John Koleszar [Tue, 10 Jul 2012 22:43:44 +0000 (15:43 -0700)]
keyframe_test: use a fixed speed step for realtime
The lower complexity modes may not generate a keyframe automatically.
This behavior was found when running under Valgrind, as the slow
performance caused the speed selection to pick lower complexities than
when running natively. Instead, use a fixed complexity for the
realtime auto keyframe test.
Yunqing Wang [Thu, 28 Jun 2012 17:37:53 +0000 (10:37 -0700)]
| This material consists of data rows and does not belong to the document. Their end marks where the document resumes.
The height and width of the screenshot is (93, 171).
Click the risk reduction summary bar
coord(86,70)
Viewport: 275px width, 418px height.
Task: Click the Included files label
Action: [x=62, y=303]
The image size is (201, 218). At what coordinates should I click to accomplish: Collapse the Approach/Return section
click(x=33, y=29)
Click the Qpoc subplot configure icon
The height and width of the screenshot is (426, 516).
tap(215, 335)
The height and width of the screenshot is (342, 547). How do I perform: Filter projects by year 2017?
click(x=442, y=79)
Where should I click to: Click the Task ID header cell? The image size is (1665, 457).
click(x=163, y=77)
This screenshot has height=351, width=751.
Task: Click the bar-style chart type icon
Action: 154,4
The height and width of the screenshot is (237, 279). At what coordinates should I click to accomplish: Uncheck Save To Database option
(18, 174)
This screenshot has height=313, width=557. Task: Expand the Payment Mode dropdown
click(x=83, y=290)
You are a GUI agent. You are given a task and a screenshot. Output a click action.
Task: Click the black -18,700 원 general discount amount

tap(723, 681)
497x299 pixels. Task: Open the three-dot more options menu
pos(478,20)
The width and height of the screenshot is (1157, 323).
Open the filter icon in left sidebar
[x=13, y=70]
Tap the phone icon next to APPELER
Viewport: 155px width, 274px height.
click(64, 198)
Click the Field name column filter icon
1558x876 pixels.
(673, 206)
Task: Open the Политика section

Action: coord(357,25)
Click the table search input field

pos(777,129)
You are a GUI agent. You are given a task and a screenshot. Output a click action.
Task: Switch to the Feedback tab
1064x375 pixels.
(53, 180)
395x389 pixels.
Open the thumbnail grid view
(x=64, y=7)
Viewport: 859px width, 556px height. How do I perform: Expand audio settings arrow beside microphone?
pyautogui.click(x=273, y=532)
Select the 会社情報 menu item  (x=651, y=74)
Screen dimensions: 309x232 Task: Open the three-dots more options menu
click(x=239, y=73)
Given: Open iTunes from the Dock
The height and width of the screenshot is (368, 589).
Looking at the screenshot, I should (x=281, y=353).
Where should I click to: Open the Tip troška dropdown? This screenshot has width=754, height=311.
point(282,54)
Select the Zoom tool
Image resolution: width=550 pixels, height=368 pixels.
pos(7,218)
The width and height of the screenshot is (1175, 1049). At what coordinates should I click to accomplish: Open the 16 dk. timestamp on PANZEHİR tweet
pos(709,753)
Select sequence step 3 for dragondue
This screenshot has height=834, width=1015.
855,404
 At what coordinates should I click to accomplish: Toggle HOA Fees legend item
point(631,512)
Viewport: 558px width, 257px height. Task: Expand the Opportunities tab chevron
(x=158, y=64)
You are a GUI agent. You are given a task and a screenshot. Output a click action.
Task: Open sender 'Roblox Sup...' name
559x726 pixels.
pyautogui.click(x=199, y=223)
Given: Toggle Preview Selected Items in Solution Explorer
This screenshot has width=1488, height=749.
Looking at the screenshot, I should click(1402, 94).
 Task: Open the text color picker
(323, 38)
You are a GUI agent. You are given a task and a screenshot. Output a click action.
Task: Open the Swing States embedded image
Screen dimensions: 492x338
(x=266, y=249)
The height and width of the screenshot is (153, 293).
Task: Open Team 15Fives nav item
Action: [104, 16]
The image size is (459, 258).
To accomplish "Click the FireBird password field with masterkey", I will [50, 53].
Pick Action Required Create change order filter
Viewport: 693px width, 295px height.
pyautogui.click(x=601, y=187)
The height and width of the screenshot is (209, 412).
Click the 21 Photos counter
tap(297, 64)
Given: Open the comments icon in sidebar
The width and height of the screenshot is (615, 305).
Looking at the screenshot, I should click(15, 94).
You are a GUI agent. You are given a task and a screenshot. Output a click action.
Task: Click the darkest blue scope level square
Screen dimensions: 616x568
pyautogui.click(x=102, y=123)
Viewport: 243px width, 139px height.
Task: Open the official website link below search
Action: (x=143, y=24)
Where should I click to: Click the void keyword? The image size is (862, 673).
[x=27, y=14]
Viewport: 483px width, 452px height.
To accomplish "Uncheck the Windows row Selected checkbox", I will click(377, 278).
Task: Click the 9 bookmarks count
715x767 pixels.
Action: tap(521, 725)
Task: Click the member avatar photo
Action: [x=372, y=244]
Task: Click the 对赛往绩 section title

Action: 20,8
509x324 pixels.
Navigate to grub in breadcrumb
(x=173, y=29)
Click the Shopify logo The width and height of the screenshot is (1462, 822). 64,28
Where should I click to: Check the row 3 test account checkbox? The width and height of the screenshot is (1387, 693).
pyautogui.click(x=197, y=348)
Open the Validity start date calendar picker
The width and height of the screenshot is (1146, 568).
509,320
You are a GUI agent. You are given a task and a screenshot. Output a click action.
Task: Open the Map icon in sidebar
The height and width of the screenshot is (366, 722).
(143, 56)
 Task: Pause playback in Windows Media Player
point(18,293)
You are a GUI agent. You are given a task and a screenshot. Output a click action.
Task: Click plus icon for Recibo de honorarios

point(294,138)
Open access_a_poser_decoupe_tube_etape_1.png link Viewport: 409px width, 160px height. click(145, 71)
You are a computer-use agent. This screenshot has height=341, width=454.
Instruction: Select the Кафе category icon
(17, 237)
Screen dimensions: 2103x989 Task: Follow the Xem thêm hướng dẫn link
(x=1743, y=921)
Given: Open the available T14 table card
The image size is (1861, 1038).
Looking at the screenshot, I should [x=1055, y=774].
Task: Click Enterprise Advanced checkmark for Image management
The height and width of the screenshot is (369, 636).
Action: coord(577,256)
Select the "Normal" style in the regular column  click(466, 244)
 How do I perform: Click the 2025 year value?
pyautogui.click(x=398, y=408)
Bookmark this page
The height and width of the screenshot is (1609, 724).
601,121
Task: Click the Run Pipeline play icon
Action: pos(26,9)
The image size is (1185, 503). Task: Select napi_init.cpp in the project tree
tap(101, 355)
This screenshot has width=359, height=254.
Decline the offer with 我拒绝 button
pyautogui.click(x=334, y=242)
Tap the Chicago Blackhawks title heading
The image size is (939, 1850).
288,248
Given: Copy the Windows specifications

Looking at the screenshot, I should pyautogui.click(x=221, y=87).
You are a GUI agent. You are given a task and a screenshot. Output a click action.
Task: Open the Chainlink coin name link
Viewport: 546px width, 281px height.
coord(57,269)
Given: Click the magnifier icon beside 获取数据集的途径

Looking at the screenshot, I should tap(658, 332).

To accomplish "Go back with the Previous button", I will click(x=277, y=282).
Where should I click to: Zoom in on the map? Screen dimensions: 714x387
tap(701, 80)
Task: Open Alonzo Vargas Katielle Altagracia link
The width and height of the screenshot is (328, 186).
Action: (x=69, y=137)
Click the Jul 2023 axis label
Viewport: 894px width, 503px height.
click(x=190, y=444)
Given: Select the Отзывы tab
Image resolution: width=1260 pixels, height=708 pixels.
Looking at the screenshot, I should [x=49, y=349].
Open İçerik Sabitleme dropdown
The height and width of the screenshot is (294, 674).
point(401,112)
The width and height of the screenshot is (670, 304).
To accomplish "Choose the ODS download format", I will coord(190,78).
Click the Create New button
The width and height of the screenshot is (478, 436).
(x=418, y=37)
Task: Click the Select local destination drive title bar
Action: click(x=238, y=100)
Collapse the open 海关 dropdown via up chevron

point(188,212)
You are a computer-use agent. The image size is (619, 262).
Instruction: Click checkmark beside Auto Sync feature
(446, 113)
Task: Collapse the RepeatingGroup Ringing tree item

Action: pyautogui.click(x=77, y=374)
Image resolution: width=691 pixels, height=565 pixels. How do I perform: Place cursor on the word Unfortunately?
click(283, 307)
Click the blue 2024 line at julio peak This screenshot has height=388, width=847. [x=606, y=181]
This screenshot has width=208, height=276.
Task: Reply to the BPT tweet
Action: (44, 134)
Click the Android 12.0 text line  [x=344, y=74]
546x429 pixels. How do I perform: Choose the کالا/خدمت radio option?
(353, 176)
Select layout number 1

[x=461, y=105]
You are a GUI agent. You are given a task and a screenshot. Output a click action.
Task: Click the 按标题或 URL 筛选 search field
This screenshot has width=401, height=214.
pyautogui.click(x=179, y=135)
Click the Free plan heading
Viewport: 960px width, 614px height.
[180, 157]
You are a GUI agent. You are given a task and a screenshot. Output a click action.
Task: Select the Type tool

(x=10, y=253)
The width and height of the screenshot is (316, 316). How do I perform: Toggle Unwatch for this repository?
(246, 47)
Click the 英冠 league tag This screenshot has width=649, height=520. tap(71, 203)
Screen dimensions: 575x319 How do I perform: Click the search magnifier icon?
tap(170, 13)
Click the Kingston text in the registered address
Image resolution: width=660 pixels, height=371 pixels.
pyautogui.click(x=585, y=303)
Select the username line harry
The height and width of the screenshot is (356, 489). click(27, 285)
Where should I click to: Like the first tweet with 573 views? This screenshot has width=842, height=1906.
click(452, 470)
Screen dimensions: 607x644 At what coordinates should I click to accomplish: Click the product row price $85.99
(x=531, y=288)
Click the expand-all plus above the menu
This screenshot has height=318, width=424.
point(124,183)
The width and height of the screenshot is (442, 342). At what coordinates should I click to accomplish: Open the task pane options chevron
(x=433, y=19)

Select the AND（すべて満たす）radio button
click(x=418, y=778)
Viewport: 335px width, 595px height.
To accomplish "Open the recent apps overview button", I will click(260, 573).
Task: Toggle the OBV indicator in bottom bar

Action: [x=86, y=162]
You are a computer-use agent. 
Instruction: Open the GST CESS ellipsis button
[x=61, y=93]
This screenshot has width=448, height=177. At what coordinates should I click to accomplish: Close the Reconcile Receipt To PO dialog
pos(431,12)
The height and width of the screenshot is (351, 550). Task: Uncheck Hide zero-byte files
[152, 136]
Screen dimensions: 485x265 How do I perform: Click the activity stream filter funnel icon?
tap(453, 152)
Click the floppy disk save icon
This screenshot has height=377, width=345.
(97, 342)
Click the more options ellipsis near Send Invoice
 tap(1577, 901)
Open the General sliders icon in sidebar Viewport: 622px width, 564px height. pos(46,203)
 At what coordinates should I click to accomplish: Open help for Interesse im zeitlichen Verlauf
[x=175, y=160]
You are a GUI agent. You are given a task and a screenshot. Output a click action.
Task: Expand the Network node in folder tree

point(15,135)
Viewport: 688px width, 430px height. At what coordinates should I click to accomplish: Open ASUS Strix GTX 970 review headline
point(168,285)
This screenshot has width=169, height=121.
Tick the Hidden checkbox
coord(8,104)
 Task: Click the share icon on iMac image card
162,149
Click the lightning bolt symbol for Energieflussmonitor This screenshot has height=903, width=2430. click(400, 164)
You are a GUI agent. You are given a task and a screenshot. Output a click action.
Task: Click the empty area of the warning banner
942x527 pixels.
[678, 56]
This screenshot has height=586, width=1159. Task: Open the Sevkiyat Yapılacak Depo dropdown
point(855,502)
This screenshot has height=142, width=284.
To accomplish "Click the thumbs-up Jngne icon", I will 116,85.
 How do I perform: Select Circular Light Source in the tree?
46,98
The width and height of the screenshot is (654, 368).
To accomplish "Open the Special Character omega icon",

Add unit test for vp8_sixtap_predict functions
This unit test tests vp8_sixtap_predict function against preset
data and random generated data. The test against preset data
checks the correctness of the functions, and the test against
random data checks if the optimized six-tap predictor functions
generate matching result as the c functions. It tests the
following functions:
vp8_sixtap_predict16x16_c
vp8_sixtap_predict16x16_mmx
vp8_sixtap_predict16x16_sse2
vp8_sixtap_predict16x16_ssse3
Yunqing Wang [Mon, 2 Jul 2012 23:50:48 +0000 (16:50 -0700)]
Add 0 offsets handling in SSSE3 sixtap_predict functions
This patch fixed issue 458 by calling copy function when both
offsets are 0, which guarantees the SSSE3 functions output
same result as the c function for all possible offsets.
John Koleszar [Fri, 29 Jun 2012 19:15:00 +0000 (12:15 -0700)]
Build unit test driver from the default target
We need an easy way to build the unit test driver without running the
tests. This enables passing options like --gtest_filter to the
executable, which can't be done very cleanly when running under
`make test`.
Fixed a number of compiler errors/warnings when building the tests
in various configurations by Jenkins.